Gefragt, ob er an einen friedlichen Ausgang des Konflikts glaube, meinte er: „Ein großes Fragezeichen bleibt.“ Putin habe sehr viel investiert, auch um von inneren Problemen abzulenken, weshalb für Russland ein Rückzug nicht so ohne Weiteres möglich sei. Der Westen könne dem nur durch Einigkeit, auch innerhalb der NATO, eine klare Formulierung von Konsequenzen sowie anhaltende Diplomatie entgegentreten. Auch mit Blick auf die umstrittene Gaspipeline Nord Stream 2 – „Rein aus der technischen Warte her stand ich dem Projekt immer positiv-befürwortend gegenüber“, so Erndl – wünsche sich der Abgeordnete eine klare Aussage der neuen Bundesregierung.

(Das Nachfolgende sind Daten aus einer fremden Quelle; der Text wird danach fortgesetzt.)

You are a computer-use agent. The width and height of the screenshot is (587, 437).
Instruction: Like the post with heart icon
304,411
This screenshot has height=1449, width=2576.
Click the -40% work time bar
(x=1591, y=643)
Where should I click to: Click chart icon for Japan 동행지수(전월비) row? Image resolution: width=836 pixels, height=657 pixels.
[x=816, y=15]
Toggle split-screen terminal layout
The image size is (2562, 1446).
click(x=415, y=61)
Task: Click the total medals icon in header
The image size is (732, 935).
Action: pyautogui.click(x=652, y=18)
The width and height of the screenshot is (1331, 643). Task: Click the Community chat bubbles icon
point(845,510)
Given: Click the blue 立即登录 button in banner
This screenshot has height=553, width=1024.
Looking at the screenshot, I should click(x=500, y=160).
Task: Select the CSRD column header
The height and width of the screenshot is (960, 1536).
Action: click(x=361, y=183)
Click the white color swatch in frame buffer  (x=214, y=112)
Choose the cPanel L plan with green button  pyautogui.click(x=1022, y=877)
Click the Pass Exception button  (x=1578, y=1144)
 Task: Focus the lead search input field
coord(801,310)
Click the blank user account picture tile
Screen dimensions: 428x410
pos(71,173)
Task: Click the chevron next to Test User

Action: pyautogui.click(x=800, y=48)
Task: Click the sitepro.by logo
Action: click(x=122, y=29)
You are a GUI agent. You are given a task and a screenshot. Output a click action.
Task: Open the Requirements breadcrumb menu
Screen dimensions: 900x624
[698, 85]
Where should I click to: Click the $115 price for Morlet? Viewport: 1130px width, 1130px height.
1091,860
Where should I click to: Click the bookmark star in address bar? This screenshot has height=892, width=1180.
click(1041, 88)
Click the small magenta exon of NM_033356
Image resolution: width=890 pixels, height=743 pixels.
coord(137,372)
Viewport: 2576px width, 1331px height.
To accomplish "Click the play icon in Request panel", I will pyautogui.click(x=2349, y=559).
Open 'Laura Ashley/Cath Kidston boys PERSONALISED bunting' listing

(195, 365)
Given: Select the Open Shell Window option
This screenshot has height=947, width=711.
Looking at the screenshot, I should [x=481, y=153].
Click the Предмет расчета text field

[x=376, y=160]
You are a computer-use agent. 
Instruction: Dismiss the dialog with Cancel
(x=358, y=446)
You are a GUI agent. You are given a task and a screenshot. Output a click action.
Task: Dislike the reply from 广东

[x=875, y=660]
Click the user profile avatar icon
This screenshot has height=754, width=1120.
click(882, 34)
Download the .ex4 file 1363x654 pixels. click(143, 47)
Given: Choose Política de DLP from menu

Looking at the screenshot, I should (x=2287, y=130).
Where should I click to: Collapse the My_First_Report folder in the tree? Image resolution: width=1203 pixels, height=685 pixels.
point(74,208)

Die NATO sieht Erndl, auf eine kritische Frage reagierend, als „absolut zeitgemäß“. Die nicht dem Bündnis angehörende Ukraine sei ja vor allem deshalb so bedroht, da sie militärisch extrem schwach sei – anders als etwa die ebenfalls einst zur Sowjetunion gehörenden baltischen Staaten Estland, Lettland und Litauen, die längst Mitglied der NATO sind und sich auf entsprechenden militärischen Rückhalt verlassen könnten.
Der „Faktor Russland“ tauchte auch bei den weiteren Gesprächsthemen des Schülerforums immer wieder auf. Die Niederlage der internationalen Staatengemeinschaft in Afghanistan etwa sei eine perfekte Gelegenheit für Putin gewesen, den Westen im Zusammenhang mit der Ukraine herauszufordern. Und auch mit Blick auf das „wahninnig verwobene Konfliktfeld“ Mali – die Stabilität der Sahelzone sei äußerst wichtig, so Erndl, um Flüchtlingsströme nach Europa zu verhindern und um Terroristen keine Rückzugsregion zu schaffen – sei es wohl so, dass die aktuelle Militärregierung mit Russland kooperiere.
Auch bei den Olympischen Spielen in Peking – von China „als Feigenblatt missbraucht, um diverse Vorgänge zu überdecken“ – stand Putin bei der Eröffnung als einziger hochrangiger ausländischer Gast Seit an Seit mit China. Und ob die Peking-Absage deutscher Regierungspolitiker angebracht sei? Das auf jeden Fall, so Erndl, allerdings vermisse er hierbei eine klare Aussage, statt auf „terminliche Gründe“ zu verweisen.
Als Fazit aus dieser „hochinteressanten Diskussion“ betonte Q12-Schülerin Antonia Altenkamp, dass der Austausch mit dem Abgeordneten nicht nur neue Perspektiven aufgezeigt, sondern auch verdeutlicht habe, wie wichtig es sei, „in Anbetracht des Zusammenspiels so vieler außenpolitischer Faktoren im Dialog zu sein, um an einer friedlichen und sicheren Weltordnung zu arbeiten.“ Dem konnte MdB Erndl, sichtlich beeindruckt vom Anspruch und der Breite der Diskussion, nichts hinzufügen.
Im Anschluss an das Schülerforum informierte sich der Abgeordnete in einem Gespräch mit der Schulleitung über aktuelle Perspektiven der Schulentwicklung, bevor er sich – und das zeigt die Breite des Spektrums seiner Arbeit im Bundestag – ins Auto zu einer Sitzung der CDU/CSU-Fraktion zurückziehen musste, wo der MdB in Form einer Telefonkonferenz zugeschaltet war.